■ **TASK REQUIREMENTS**
What lines below contain the word "screenshot"? Please pull each one out.

■ **THE INPUT**
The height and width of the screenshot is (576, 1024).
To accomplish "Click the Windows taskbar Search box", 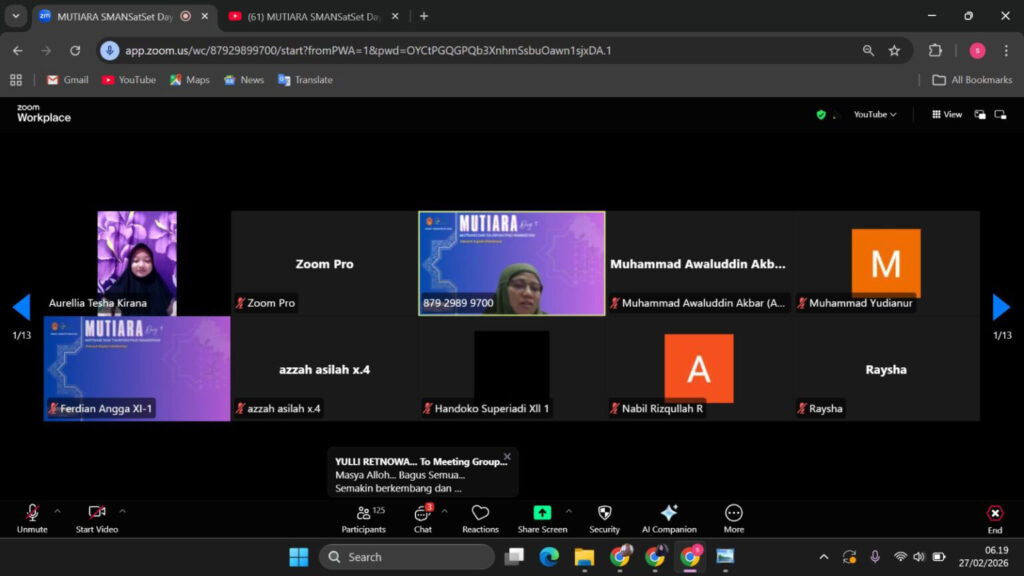I will click(x=407, y=557).
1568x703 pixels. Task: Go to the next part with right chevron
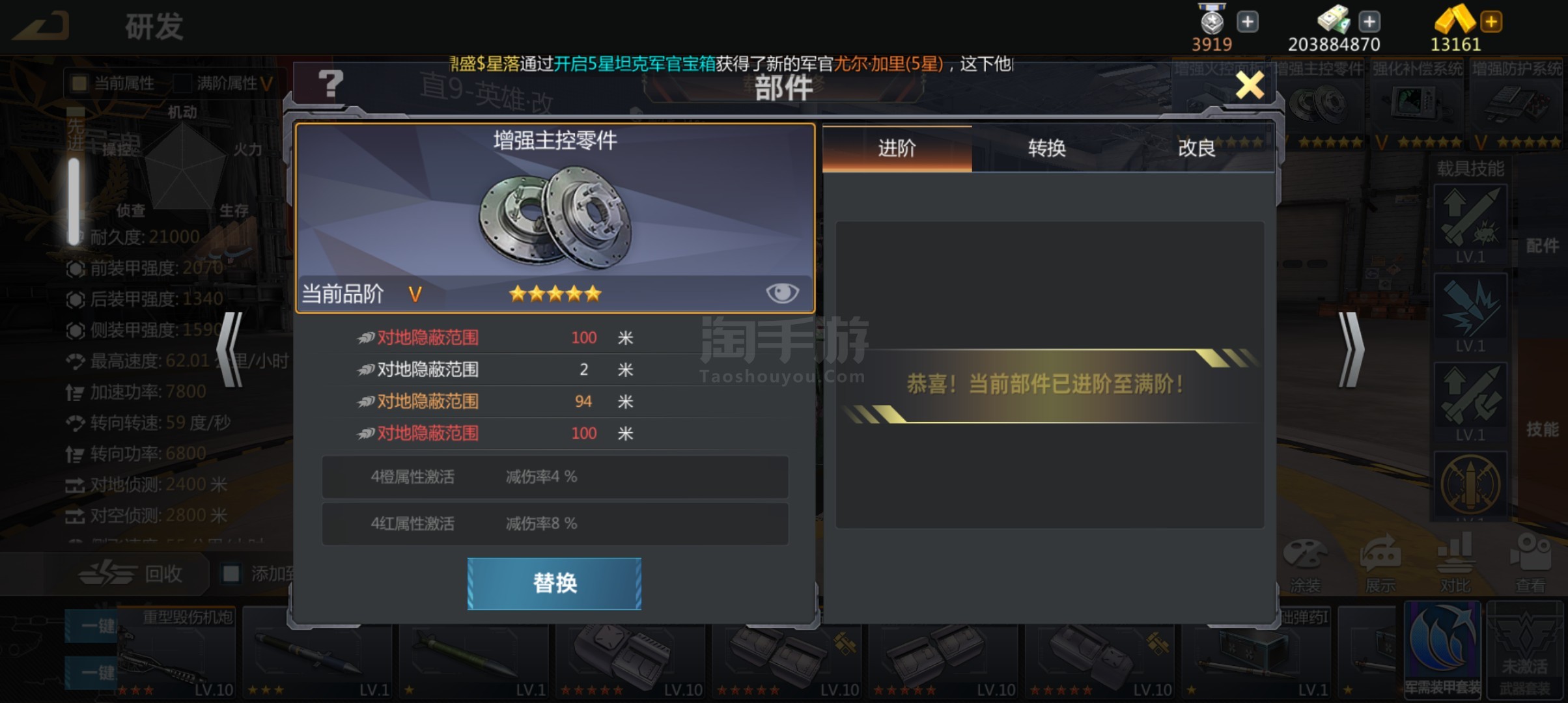pos(1351,350)
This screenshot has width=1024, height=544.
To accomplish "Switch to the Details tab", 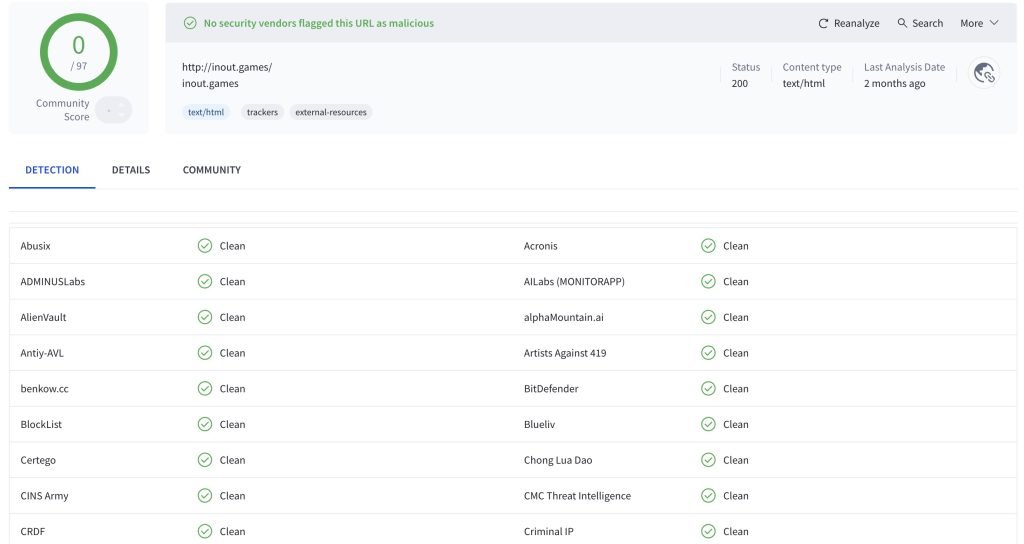I will [x=131, y=170].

■ **TASK RESPONSE**
The height and width of the screenshot is (576, 1024).
This screenshot has width=1024, height=544.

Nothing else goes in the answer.